Ao mesmo tempo, apoio psicopedagógico de qualidade seria muito bem-vindo porque o real anseio humano é pela felicidade e não por resultados excepcionais.
A sensação de solidão, de ser diferente, de não pertencer é algo que eu vejo ser comum entre superdotados.
Espaços públicos e políticas públicas que privilegiem esse desenvolvimento e essa interação serão benéficos não apenas para as pessoas mas para o país.
SM: Do que se trata seu livro Marrana?
Katia: “Marrana! Amor e intolerância em tempos de Inquisição” é um romance, um livro de suspense embalado em ação e mistério ao falar de uma mãe judia que na Amsterdã de 1633 se depara com o desaparecimento de seu filho e que resolve buscá-lo em terras onde a Inquisição perseguia como hereges cristãos-novos que persistissem em suas práticas judaicas .
Como estima-se que de cada três portugueses vindos para o Brasil Colônia um fosse judeu convertido, Marrana trata de um importante componente da identidade nacional perdido pela força da coerção.
SM: Como a escrita de Marrana influenciou a sua própria identidade enquanto pessoa?
Katia: Eu sempre quis me realizar como escritora e escrevi poemas e crônicas ao longo da vida, mas escrever Marrana, ser capaz de pesquisar e escrever um romance me definiu como escritora e me deu um senso de realização profundo e longamente desejado.
SM: Fazes uso de algum aconselhamento psicopedagógico? Em caso positivo fale como isso funciona para você.
Katia: Fiz décadas de terapia com diferentes profissionais e devo a eles e à poesia minha saúde mental. Ser ouvida, ter um espaço seguro para me expor e a orientação de um profissional qualificado deveria fazer parte dos cuidados básicos de qualquer pessoa, superdotada ou não.
SM: Algum lema motivacional?
Katia: Não brigue com a vida porque ela pode ir embora.
Cunhei essa frase ao me recuperar da retirada de um carcinoma in situ no seio. Vinha de uma fase muito difícil e o tumor serviu para que eu acordasse e saísse do estado de depressão que me levava a enxergar todos os problemas como difíceis e quase insolúveis.
SM: Algum recado pra galera?
Katia: O equilíbrio entre ser alguém consciente de sua superdotação e ser uma pessoa arrogante é muito tênue.
Eu sempre me senti muito à vontade em ambientes estimulantes ou em culturas como a norte-americana ou judaica em que uma pessoa que se orgulhe de seus resultados não é vista com maus olhos como no Brasil.

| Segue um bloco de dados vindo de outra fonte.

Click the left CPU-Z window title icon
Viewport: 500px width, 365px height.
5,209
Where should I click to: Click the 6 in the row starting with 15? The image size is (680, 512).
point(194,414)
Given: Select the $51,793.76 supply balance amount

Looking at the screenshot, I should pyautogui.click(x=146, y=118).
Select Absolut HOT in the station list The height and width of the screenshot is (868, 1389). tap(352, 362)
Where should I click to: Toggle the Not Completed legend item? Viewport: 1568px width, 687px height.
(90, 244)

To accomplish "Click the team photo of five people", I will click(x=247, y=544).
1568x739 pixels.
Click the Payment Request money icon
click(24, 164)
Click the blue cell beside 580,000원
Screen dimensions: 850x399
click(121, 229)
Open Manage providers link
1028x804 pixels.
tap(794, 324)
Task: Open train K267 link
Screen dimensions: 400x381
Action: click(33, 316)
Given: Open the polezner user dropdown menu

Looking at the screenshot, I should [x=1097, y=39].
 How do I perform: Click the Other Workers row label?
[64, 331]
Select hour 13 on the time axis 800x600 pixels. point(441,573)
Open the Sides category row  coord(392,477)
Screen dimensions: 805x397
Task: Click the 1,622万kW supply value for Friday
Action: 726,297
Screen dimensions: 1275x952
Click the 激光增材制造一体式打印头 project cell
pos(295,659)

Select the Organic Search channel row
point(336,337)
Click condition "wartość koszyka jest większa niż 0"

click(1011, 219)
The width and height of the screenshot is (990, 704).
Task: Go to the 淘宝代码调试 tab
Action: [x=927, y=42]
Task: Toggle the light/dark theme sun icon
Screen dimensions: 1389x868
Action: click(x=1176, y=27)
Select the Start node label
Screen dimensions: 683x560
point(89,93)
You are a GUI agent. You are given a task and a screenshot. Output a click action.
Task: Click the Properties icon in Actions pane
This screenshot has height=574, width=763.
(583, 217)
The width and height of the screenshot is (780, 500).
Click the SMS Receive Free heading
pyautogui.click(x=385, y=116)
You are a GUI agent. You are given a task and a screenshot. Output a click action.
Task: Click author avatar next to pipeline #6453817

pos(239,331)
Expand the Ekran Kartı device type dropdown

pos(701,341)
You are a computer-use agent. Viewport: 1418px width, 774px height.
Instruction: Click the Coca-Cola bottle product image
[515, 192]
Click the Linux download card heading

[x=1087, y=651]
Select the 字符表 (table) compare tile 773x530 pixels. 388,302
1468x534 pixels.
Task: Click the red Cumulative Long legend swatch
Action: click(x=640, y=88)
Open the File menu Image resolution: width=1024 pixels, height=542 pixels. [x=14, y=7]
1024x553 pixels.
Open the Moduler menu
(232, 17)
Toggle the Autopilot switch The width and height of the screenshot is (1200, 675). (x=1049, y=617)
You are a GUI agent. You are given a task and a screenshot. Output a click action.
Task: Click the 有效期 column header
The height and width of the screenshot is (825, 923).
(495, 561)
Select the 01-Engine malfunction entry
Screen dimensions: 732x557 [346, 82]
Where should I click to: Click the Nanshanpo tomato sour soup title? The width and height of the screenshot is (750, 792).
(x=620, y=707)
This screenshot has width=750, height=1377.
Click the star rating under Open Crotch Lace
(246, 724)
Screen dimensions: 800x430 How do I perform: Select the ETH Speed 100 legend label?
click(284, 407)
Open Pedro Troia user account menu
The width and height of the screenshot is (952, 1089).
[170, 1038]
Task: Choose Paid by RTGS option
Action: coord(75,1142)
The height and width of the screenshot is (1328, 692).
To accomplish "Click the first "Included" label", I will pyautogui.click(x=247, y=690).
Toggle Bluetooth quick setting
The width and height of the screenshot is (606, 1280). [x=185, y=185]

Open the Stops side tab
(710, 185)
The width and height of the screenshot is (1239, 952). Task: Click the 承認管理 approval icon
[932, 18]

Como não cair na arrogância?
Lembro-me de chegar entusiasmada em casa logo nos primeiros anos de vida escolar, anunciando um bom resultado aos quatro ventos. Meu pai, embora estimulasse o desenvolvimento pleno do meu potencial, me lembrou que eu deveria buscar exercer a modéstia, que cada pessoa tem um talento diferente e que eu jamais deveria humilhar as pessoas.
Desenvolver plenamente meu potencial sem me deixar dominar pelo orgulho, a competição e os impulsos egocêntricos tem sido o desafio de uma vida.
Ao longo de minha vida tive outros mestres, convivi com muitos superdotados e aqueles que eu mais admiro e que observo serem mais felizes são aqueles que exercitam essa superdotação como um serviço, sabendo como disse Saramago que “em terra de cegos só aumenta a responsabilidade dos que tem olhos”.